**** Record extracts
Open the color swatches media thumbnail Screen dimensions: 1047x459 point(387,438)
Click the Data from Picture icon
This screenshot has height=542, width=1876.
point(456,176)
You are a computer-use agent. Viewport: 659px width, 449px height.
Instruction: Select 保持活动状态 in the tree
********
**** Record extracts
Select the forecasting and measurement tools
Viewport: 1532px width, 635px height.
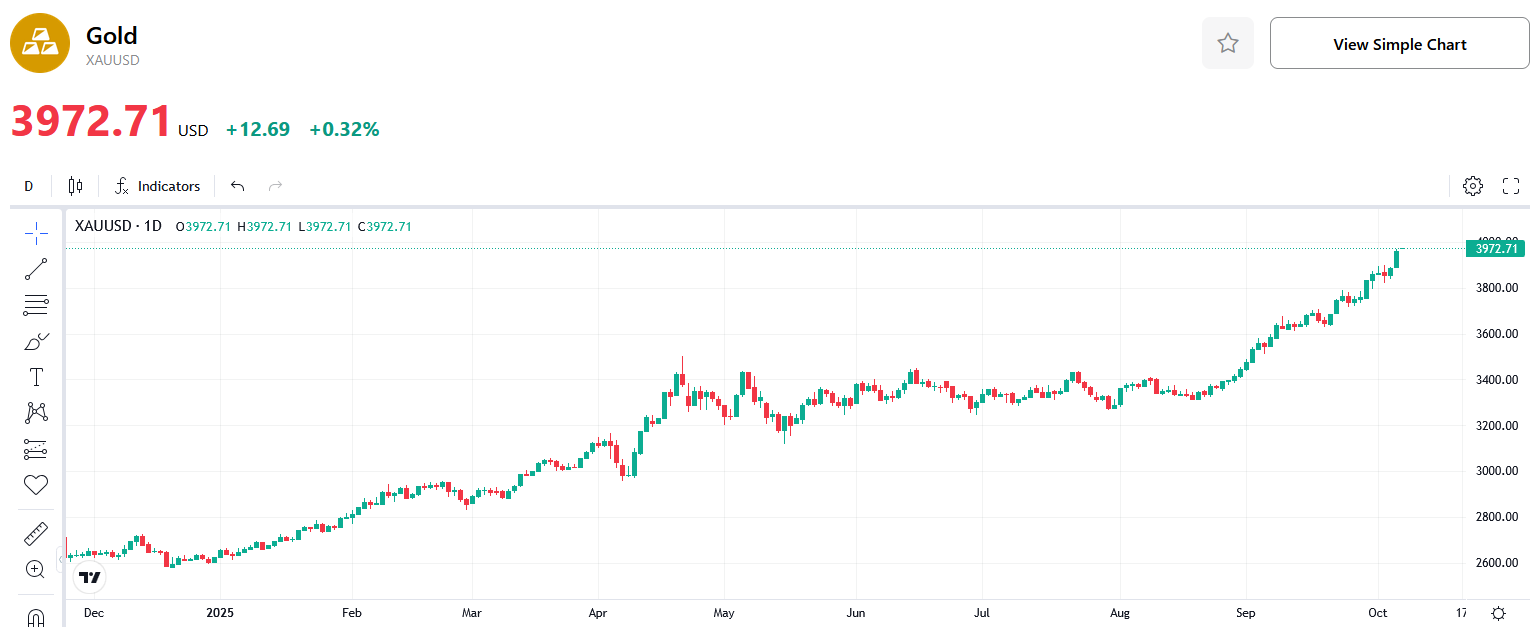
********
-- Required action --
Of the lines above, extract only those from the line with "Select the forecasting and measurement tools" to the line with "Viewport: 1532px width, 635px height.", both included, exactly as written.

-- Exercise result --
Select the forecasting and measurement tools
Viewport: 1532px width, 635px height.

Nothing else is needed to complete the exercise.